Repeat the material verbatim, from the line that contains "This screenshot has height=915, width=1550." to the line that contains "center [459, 68].", including both of those lines.

>>>>>

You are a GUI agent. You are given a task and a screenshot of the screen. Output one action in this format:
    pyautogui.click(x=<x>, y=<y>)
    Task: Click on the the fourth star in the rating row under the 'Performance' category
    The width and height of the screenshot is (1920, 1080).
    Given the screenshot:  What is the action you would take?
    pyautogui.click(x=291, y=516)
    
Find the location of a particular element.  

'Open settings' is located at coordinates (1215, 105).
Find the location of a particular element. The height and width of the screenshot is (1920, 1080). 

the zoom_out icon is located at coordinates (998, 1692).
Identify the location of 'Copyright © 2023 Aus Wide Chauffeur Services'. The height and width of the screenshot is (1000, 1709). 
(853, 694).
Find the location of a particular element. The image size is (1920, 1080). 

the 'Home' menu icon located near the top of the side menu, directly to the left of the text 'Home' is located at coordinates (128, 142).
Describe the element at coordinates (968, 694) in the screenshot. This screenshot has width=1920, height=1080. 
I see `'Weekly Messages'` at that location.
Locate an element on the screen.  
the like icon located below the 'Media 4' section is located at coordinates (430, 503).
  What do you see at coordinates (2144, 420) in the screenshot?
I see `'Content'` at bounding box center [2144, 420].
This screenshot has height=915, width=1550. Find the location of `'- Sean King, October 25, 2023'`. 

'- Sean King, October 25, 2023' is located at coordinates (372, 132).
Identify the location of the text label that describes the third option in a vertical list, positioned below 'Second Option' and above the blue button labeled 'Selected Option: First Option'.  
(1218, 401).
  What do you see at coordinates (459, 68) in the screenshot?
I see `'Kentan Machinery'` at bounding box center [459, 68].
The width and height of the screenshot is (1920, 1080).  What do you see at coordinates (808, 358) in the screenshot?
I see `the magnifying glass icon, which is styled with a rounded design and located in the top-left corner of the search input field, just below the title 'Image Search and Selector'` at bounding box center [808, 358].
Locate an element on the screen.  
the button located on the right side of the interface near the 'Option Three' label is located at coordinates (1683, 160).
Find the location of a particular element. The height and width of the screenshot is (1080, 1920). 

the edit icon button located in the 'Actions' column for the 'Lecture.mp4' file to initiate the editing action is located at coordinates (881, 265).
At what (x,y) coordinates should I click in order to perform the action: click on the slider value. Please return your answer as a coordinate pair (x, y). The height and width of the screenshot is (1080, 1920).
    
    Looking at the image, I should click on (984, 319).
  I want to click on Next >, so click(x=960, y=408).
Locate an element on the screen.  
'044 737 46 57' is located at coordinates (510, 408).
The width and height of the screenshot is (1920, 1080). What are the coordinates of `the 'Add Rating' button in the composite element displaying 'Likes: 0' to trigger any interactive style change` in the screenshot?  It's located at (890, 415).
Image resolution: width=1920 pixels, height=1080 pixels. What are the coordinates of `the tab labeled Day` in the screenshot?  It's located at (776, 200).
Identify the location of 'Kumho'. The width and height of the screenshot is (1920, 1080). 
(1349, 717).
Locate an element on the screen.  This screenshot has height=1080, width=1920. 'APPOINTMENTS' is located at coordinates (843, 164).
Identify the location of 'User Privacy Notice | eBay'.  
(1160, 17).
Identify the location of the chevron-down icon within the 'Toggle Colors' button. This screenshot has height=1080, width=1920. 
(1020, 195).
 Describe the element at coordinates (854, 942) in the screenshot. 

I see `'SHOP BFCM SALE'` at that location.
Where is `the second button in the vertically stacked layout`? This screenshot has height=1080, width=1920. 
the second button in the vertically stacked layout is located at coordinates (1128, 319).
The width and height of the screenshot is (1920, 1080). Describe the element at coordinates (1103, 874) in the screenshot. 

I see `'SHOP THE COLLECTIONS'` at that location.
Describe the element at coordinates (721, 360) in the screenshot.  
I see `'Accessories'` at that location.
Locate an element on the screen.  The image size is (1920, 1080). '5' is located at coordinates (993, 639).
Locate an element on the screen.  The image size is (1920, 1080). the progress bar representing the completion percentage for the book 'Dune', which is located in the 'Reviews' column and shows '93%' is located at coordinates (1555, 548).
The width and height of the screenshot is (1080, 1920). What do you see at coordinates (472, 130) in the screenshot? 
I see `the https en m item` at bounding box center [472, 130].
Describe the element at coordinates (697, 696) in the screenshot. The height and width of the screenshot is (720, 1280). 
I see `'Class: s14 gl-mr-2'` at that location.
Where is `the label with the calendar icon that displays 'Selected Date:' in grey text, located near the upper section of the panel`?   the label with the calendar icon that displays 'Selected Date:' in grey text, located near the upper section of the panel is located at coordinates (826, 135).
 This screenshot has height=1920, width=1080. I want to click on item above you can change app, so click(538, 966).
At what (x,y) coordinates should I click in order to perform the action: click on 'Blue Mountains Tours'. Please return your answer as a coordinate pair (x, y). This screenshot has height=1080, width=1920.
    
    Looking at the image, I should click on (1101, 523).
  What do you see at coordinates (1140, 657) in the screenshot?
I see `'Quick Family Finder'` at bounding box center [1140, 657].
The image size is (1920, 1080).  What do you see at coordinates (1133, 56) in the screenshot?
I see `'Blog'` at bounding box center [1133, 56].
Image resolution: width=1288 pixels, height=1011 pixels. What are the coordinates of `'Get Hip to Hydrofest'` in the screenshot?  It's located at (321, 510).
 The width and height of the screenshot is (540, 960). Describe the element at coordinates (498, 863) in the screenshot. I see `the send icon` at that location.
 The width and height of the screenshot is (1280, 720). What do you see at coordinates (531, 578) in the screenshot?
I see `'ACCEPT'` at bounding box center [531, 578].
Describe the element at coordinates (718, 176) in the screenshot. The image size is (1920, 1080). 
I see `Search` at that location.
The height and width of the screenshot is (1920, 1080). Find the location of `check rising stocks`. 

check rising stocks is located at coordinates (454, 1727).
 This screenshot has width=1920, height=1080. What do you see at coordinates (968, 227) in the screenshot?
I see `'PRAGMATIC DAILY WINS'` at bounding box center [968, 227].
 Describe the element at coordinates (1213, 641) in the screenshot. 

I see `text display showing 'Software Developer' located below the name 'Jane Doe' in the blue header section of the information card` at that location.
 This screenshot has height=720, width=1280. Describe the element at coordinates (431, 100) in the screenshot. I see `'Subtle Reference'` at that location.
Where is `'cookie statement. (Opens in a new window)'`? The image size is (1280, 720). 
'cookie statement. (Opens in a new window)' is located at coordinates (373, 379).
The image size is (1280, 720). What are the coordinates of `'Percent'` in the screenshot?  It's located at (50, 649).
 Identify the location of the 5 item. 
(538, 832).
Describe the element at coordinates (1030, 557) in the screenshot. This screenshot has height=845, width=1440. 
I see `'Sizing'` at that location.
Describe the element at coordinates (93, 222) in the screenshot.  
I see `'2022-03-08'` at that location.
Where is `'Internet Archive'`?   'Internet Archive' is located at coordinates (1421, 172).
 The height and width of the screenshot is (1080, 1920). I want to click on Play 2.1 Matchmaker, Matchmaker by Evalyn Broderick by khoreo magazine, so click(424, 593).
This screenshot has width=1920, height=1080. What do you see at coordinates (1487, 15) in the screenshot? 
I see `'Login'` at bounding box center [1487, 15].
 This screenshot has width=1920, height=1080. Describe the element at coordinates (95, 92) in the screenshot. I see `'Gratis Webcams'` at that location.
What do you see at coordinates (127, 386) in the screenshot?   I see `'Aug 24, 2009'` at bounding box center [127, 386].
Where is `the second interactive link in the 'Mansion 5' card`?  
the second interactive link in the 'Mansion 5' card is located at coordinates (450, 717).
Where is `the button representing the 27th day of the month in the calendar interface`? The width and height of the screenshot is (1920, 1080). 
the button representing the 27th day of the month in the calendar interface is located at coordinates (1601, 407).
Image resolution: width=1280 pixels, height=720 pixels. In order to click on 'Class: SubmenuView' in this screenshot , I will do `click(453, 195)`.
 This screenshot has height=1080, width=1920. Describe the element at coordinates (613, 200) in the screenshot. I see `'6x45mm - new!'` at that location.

<<<<<

(RESULT FOR THIS TASK)
This screenshot has height=915, width=1550. Find the location of `'- Sean King, October 25, 2023'`. 

'- Sean King, October 25, 2023' is located at coordinates (372, 132).
Identify the location of the text label that describes the third option in a vertical list, positioned below 'Second Option' and above the blue button labeled 'Selected Option: First Option'.  
(1218, 401).
  What do you see at coordinates (459, 68) in the screenshot?
I see `'Kentan Machinery'` at bounding box center [459, 68].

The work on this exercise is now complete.